Industry experts are warning the South Korean arms industry to ramp up security in preparation for growing cyberattacks in the coming years, while a number of industry sources say some of the previous attacks could have been state-sponsored.
Similarities found between previous cyberattacks against the South Korean arms industry over the past three years have put South Korean security experts on high alert, as a recent industry report warns of advanced persistent threats posed by more than four hacker groups that have been on the radar since 2010.
According to the report from security software provider AhnLab released on Tuesday, security experts at the company found similar patterns in encoding between attacks targeting defense companies that began around 2014, which raises the possibility that a single cell or different hacker groups working in tandem could have been behind previous attacks.
Among the attacks reported between 2011 and 2013, hacker groups including Red Dot, Ghost Rifle and Phantom Squad were found to share similar hacking code.

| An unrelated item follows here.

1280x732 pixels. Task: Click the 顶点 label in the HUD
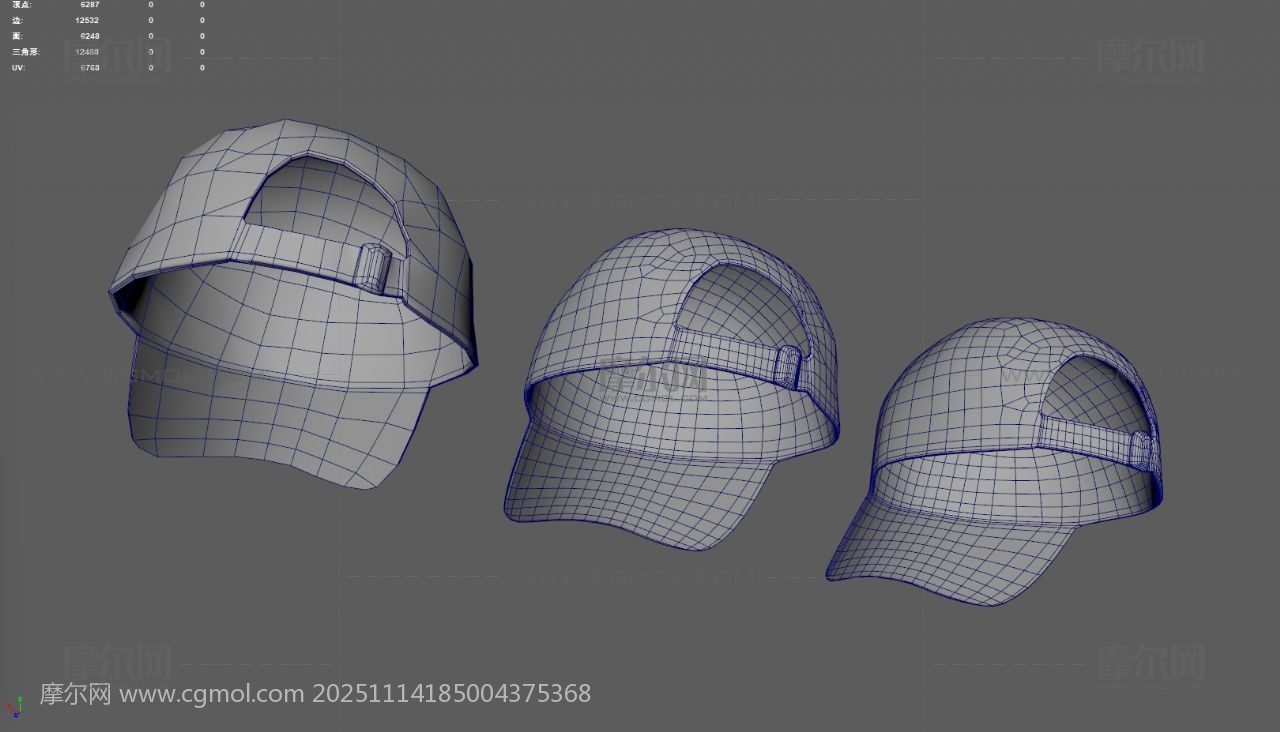click(22, 5)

With the hackers targeting not only the defense industry but also the government, security experts are urging government officials to act upon the intelligence information currently available and prepare for what could become a matter of national security before it’s too late.
“Some hacker groups are targeting not only defense companies but also political and diplomatic branches, which leaves us with the possibility of the attacks being organized by another state, rather than a group of industrial spies,” noted an AhnLab representative.

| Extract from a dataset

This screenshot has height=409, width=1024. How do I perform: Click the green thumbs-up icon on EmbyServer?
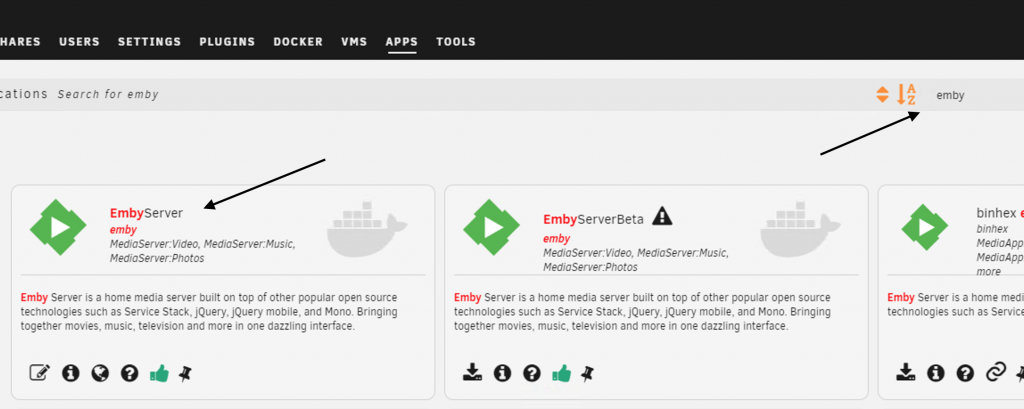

“As it could lead to confidential information leaks within the defense industry as well as breaches of national security, the government is being urged to take stringent security measures.”
The report also raised the possibility of some of the hacker groups being operated by Korean speakers, as a number of misspelled Korean words and initials likely to refer to a Korean name such as ‘KGH’ were found in hacking code used by Ghost Rifle and Phantom Squad.
Some of the hacking techniques used by the hacker groups mentioned in the report, namely Red Dot, Ghost Rifle and Phantom Squad, include spear phishing and watering hole, the first of which is luring victims with an email that appears to be from someone familiar, while the latter occurs when a hacker plants an infectious malware on a website, which then spreads to visitors while stealing personal information.
During last year’s U.S. election, John Podesta, the campaign chairman of Democratic Party presidential candidate Hillary Clinton, fell victim to a spear phishing attack launched by Russia-based hackers, according to the U.S. intelligence Community.